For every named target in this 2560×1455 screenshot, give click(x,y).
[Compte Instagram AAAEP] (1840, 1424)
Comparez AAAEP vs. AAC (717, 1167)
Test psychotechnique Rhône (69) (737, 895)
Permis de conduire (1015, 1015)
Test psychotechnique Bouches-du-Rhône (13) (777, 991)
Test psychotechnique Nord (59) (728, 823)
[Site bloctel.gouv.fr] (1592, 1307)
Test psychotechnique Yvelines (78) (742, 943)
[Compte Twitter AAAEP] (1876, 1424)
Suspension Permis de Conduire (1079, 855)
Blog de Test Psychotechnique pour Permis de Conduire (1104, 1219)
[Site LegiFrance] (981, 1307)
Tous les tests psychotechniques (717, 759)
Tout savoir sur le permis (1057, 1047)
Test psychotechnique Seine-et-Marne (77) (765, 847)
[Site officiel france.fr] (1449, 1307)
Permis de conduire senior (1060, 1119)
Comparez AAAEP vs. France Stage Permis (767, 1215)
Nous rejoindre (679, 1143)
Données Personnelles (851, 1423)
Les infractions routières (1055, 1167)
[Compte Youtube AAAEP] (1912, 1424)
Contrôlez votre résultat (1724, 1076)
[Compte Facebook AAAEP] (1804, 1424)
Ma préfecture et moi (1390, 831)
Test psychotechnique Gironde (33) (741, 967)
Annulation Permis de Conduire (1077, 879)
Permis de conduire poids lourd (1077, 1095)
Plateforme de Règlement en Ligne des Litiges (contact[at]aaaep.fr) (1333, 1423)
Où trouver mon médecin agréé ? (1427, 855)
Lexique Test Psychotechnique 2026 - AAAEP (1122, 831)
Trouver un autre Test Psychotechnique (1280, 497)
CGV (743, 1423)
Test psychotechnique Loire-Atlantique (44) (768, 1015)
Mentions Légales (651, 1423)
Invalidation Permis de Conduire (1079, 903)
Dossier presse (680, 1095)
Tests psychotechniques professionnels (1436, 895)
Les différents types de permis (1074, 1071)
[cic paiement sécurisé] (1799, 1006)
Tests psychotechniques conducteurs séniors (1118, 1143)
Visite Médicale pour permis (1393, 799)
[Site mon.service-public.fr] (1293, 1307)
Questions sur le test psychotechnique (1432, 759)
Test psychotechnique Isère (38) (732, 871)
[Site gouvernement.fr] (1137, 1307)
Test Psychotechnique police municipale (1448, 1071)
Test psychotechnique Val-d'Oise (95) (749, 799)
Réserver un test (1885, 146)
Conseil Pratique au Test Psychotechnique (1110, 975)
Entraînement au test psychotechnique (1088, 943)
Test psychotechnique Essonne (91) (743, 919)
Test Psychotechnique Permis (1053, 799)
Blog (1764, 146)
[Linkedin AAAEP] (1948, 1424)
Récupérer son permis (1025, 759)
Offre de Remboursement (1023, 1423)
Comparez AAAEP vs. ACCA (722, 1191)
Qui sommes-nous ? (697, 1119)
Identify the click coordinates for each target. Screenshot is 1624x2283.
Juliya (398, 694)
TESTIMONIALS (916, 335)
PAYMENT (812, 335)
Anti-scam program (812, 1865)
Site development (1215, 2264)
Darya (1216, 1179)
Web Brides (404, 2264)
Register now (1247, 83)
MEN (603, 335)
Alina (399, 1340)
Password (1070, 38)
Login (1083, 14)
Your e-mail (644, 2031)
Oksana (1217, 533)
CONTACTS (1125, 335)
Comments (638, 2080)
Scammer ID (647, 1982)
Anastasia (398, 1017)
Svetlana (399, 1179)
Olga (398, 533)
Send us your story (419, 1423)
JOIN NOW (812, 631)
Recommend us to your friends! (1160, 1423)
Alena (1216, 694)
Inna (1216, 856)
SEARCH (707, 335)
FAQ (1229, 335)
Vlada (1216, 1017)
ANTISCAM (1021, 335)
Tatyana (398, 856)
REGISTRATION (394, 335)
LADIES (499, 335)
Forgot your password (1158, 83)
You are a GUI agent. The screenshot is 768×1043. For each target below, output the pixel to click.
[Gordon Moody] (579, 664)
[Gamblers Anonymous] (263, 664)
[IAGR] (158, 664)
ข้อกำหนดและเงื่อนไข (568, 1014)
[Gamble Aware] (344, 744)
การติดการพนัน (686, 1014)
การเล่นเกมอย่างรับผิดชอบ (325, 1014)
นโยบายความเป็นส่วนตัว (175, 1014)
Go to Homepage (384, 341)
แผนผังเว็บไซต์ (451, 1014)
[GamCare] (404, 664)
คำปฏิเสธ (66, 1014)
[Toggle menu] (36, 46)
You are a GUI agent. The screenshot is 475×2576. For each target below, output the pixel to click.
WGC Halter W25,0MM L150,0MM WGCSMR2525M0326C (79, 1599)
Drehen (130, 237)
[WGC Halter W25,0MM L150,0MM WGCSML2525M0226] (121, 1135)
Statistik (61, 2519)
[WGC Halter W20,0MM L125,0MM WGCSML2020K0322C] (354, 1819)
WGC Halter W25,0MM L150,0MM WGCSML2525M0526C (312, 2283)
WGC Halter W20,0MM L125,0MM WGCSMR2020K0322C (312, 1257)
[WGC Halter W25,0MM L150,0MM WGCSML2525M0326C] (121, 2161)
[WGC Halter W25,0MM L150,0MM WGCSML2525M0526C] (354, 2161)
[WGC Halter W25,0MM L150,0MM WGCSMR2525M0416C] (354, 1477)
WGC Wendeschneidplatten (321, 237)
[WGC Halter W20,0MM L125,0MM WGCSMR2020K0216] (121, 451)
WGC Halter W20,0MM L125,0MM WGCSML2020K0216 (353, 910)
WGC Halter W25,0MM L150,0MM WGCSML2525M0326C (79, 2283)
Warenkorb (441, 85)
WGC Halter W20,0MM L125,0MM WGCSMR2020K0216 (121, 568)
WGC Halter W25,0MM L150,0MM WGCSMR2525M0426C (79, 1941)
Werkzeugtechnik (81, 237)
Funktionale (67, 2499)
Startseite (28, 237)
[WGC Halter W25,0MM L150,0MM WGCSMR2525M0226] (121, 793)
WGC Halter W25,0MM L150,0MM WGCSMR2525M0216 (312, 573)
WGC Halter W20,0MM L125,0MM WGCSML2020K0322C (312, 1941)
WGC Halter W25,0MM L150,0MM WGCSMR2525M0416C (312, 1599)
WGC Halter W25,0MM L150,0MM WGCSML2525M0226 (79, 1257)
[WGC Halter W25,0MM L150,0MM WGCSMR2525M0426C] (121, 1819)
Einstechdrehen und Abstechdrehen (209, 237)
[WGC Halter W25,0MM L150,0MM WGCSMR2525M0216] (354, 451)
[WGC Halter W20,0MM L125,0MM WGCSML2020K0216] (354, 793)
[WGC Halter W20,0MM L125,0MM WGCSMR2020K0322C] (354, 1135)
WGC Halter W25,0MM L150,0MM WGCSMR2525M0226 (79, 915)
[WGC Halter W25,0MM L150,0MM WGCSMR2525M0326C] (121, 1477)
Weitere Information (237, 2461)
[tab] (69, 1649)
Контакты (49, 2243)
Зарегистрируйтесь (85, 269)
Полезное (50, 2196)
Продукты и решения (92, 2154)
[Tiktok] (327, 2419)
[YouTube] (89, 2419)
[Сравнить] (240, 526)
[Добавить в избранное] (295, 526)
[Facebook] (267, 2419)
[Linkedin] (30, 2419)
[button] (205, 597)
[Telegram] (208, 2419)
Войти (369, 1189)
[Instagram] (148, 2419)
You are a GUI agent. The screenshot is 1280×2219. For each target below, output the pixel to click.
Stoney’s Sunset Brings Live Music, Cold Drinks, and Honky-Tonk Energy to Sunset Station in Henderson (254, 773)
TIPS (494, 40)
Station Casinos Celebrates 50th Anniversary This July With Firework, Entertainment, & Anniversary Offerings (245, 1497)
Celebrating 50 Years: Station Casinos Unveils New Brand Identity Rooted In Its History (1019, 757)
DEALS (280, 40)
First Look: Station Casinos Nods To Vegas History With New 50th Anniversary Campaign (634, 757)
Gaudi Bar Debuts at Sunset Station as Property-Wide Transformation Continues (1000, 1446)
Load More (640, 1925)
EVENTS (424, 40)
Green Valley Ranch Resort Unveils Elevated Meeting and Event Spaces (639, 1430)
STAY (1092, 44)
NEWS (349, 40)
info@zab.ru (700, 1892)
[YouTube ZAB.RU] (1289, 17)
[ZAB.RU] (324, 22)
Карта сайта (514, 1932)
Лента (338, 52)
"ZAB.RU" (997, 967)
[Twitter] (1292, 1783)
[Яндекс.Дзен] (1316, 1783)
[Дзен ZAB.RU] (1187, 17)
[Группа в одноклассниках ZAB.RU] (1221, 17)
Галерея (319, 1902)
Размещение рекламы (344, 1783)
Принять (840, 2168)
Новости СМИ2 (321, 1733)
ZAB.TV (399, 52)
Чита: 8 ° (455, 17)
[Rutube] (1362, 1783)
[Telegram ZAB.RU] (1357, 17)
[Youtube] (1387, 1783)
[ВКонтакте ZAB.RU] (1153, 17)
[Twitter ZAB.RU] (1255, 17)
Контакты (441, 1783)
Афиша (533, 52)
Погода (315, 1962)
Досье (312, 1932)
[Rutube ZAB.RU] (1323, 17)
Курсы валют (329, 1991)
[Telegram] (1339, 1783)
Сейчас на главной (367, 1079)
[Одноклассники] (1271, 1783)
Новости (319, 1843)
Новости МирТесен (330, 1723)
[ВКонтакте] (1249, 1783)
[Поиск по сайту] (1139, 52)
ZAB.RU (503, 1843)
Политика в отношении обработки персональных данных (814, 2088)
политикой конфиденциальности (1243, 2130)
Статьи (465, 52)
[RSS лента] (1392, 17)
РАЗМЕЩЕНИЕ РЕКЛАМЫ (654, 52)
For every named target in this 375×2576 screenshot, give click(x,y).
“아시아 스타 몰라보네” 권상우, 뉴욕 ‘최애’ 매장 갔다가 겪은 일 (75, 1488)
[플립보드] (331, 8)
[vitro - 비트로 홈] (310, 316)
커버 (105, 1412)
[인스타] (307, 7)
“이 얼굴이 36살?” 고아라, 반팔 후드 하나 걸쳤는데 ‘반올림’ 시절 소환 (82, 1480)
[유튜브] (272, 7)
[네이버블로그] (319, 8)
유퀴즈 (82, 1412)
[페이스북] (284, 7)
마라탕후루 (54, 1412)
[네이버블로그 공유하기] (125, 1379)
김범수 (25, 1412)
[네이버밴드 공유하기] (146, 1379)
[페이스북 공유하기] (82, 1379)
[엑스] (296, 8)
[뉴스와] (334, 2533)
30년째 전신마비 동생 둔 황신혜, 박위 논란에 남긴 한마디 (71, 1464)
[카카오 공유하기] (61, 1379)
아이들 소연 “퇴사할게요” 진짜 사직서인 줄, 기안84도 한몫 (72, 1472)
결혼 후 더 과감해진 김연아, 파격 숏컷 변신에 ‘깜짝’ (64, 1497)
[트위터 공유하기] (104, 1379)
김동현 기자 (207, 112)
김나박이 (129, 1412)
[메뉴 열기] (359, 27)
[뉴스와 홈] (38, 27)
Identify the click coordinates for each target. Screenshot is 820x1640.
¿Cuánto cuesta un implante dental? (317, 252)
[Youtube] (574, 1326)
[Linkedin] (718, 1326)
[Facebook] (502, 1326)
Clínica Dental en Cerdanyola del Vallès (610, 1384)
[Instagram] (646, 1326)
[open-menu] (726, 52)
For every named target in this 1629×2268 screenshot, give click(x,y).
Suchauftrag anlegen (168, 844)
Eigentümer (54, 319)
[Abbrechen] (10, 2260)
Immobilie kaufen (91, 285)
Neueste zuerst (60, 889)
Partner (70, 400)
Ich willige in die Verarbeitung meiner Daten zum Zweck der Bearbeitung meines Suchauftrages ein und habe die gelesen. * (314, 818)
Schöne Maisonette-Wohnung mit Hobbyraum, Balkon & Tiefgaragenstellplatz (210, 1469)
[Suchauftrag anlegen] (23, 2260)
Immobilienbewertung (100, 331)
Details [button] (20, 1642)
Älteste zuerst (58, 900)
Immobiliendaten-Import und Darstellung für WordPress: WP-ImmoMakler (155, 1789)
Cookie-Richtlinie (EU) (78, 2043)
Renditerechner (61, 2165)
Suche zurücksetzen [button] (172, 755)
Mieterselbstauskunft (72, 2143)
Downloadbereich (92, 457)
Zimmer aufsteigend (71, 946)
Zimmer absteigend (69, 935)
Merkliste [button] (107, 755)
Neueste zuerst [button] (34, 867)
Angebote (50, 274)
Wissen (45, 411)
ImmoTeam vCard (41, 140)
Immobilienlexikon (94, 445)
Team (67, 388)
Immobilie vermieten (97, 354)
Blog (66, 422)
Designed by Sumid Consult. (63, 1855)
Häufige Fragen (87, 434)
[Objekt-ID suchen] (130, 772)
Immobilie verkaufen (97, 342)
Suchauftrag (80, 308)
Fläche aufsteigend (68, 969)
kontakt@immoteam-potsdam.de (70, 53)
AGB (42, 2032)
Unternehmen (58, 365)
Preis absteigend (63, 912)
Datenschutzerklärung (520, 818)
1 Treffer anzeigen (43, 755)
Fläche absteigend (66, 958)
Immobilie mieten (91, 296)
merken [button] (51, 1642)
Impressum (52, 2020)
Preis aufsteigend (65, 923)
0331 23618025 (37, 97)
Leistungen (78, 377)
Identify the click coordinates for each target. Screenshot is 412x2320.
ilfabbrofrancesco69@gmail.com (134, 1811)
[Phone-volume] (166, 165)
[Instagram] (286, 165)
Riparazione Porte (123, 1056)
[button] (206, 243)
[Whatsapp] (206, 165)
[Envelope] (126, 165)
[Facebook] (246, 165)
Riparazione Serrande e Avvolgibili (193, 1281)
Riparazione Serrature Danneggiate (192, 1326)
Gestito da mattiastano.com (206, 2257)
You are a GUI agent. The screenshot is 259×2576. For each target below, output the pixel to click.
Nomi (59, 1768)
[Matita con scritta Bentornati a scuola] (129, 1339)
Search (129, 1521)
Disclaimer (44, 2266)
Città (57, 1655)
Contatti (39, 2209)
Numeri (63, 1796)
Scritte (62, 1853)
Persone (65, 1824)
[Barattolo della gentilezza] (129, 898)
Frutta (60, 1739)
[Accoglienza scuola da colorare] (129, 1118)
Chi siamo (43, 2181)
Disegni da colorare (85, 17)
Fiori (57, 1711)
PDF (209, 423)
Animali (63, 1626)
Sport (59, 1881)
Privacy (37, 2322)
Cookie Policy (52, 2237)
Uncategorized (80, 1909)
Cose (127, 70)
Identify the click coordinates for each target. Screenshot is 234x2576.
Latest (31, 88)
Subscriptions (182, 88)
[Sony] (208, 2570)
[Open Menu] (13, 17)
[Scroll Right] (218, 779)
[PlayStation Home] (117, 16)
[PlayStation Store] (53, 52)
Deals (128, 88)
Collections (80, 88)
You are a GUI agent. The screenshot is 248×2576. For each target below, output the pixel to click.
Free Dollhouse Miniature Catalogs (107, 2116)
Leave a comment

_Problem to work on:_ Begin with the first line of the listing and copy exactly through the line that contains "Invalidation Permis de Conduire (1079, 903)", please, keeping both ends and leaving out everything after.

_Completed exercise:_
For every named target in this 2560×1455 screenshot, give click(x,y).
[Compte Instagram AAAEP] (1840, 1424)
Comparez AAAEP vs. AAC (717, 1167)
Test psychotechnique Rhône (69) (737, 895)
Permis de conduire (1015, 1015)
Test psychotechnique Bouches-du-Rhône (13) (777, 991)
Test psychotechnique Nord (59) (728, 823)
[Site bloctel.gouv.fr] (1592, 1307)
Test psychotechnique Yvelines (78) (742, 943)
[Compte Twitter AAAEP] (1876, 1424)
Suspension Permis de Conduire (1079, 855)
Blog de Test Psychotechnique pour Permis de Conduire (1104, 1219)
[Site LegiFrance] (981, 1307)
Tous les tests psychotechniques (717, 759)
Tout savoir sur le permis (1057, 1047)
Test psychotechnique Seine-et-Marne (77) (765, 847)
[Site officiel france.fr] (1449, 1307)
Permis de conduire senior (1060, 1119)
Comparez AAAEP vs. France Stage Permis (767, 1215)
Nous rejoindre (679, 1143)
Données Personnelles (851, 1423)
Les infractions routières (1055, 1167)
[Compte Youtube AAAEP] (1912, 1424)
Contrôlez votre résultat (1724, 1076)
[Compte Facebook AAAEP] (1804, 1424)
Ma préfecture et moi (1390, 831)
Test psychotechnique Gironde (33) (741, 967)
Annulation Permis de Conduire (1077, 879)
Permis de conduire poids lourd (1077, 1095)
Plateforme de Règlement en Ligne des Litiges (contact[at]aaaep.fr) (1333, 1423)
Où trouver mon médecin agréé ? (1427, 855)
Lexique Test Psychotechnique 2026 - AAAEP (1122, 831)
Trouver un autre Test Psychotechnique (1280, 497)
CGV (743, 1423)
Test psychotechnique Loire-Atlantique (44) (768, 1015)
Mentions Légales (651, 1423)
Invalidation Permis de Conduire (1079, 903)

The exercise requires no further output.